Boycott Workfare targets charities that support government's mandatory work scheme

The pressure group is running a week of events at the end of March; charities including Sue Ryder (pictured), PDSA and Sense have already withdrawn from the programme

Sue Ryder
Sue Ryder

A wave of protests pressuring charities to withdraw from the government’s "mandatory work activity" scheme has been organised for the end of March by the pressure group Boycott Workfare.

The group is campaigning for the end of compulsory work placements for unemployed people, which can require them to work for up to 30 hours unpaid or risk losing their benefits.

The list of charities that Boycott Workfare wants to withdraw from the scheme includes Barnardo’s, the RSPCA, the Salvation Army, the YMCA, the disability charity the Papworth Trust and the conservation volunteering organisation TCV.

A week of action, from 18 to 24 March, will involve sit-ins, protests and letters delivered to shop managers protesting against the activity, the group said.

Several high-profile charities have withdrawn from the scheme this month, including Sue Ryder, the PDSA and Sense.

Sue Ryder said in a statement that it was withdrawing "with a heavy heart" because "recent online lobbying using strong and emotive language and making misleading claims about our volunteering practices" threatened to damage its work, and because it needed to protect staff and supporters "from any further distress".

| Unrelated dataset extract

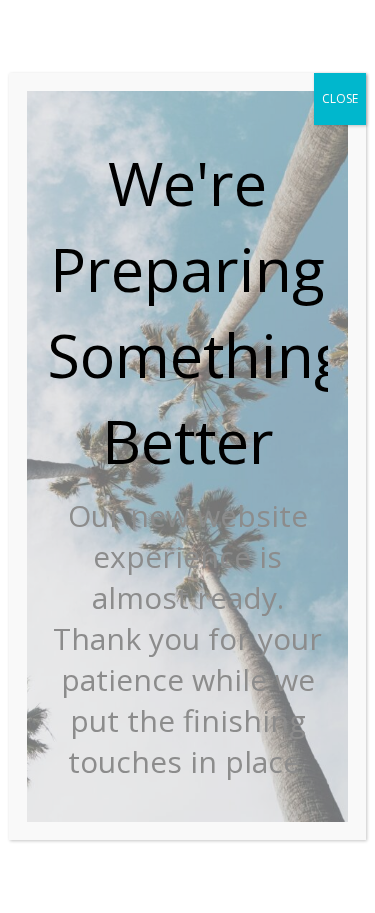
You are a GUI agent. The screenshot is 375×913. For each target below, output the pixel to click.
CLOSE (340, 98)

Other charities said they had withdrawn because they were uneasy about the mandatory nature of placements.

In a statement, the Department for Work and Pensions, which runs the mandatory work activity, said: "It is deeply regrettable that a small number of people have targeted charities and subjected them to intimidation and abuse in an effort to disrupt the operation of this scheme. 

"In so doing, they deny many people the opportunities and help they need to get back into work."

Boycott Workfare said in a statement: "It is deeply encouraging that a large number of people have contacted charities and made the perfectly reasonable request that they withdraw from this scheme, which does not help people into employment.

"We're grateful to those charities that have left the scheme."